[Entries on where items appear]

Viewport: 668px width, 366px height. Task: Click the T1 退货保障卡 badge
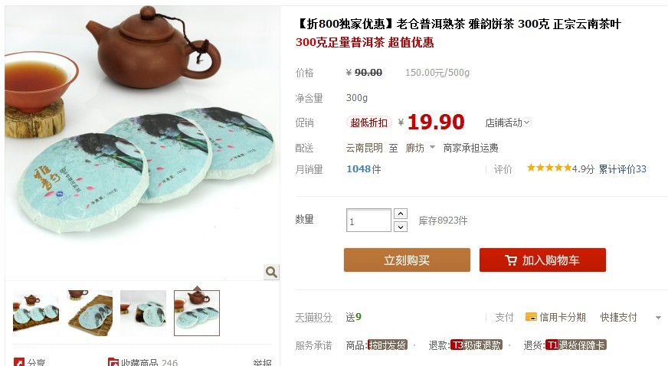[575, 345]
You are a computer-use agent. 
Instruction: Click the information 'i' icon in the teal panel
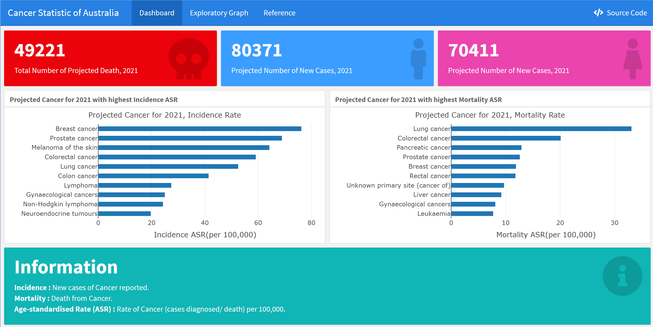pos(623,276)
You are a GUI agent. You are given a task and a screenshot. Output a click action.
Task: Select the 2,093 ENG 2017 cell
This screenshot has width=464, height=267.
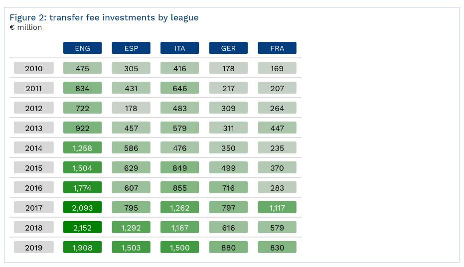[x=82, y=207]
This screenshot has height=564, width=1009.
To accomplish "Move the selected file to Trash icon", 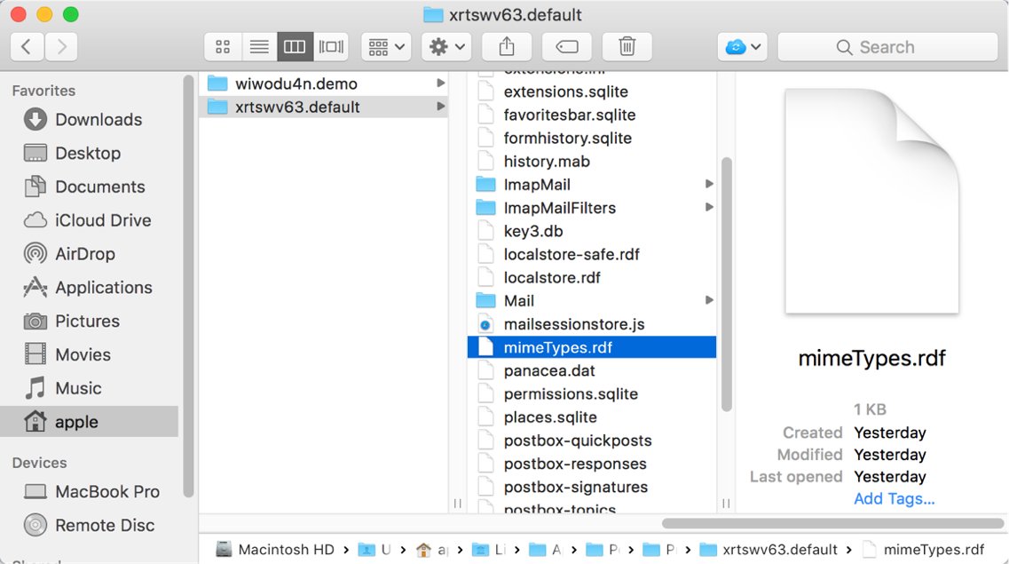I will (x=627, y=46).
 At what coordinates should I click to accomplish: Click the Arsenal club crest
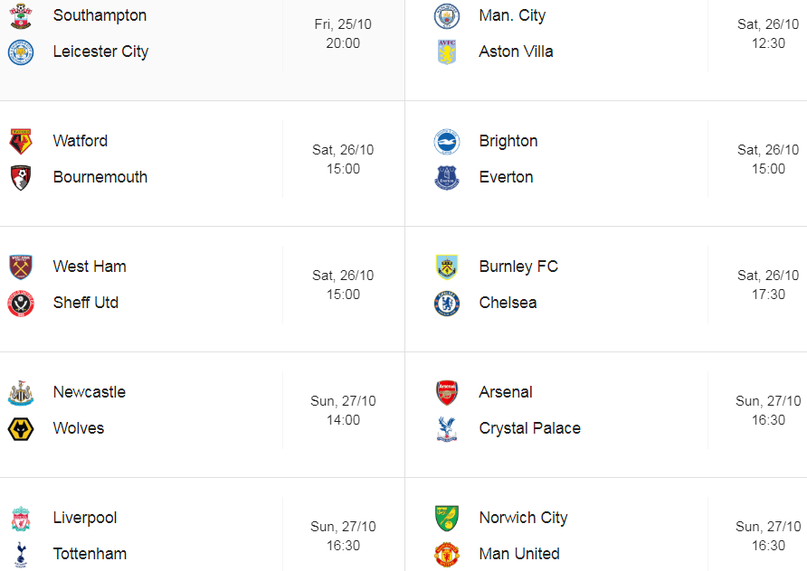point(447,393)
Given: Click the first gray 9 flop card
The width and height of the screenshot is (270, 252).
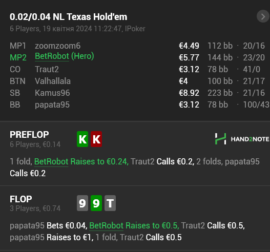Looking at the screenshot, I should [x=82, y=203].
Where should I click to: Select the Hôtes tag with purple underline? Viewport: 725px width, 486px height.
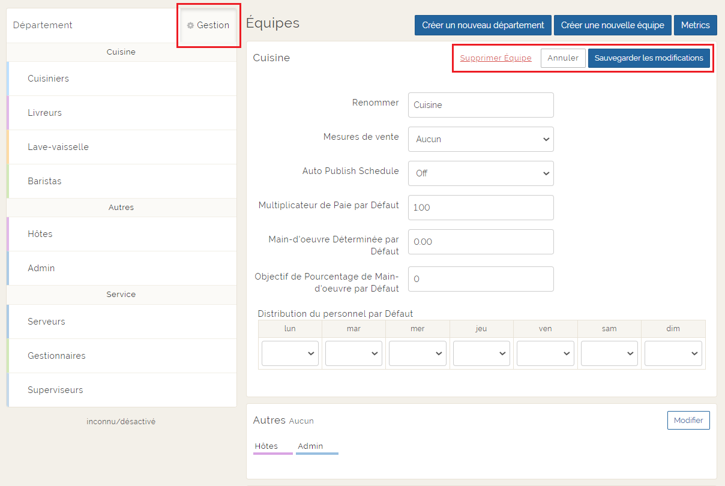tap(266, 446)
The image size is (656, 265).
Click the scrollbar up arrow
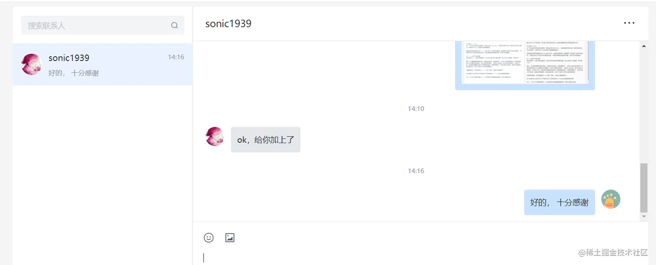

EXERCISE PROMPT: Please express the stretch from the line containing "At what coordinates" through the end of the lines as a Markdown table with columns Row and Line. Number the rows, and leave out blank lines and pictures.

WRITTEN RESPONSE:
| Row | Line |
|---|---|
| 1 |  At what coordinates should I click to accomplish: Click the Arsenal club crest |
| 2 | point(447,393) |
| 3 | Given: Click the first gray 9 flop card |
| 4 | The width and height of the screenshot is (270, 252). |
| 5 | Looking at the screenshot, I should [x=82, y=203]. |
| 6 | Where should I click to: Select the Hôtes tag with purple underline? Viewport: 725px width, 486px height. |
| 7 | tap(266, 446) |
| 8 | The image size is (656, 265). |
| 9 | Click the scrollbar up arrow |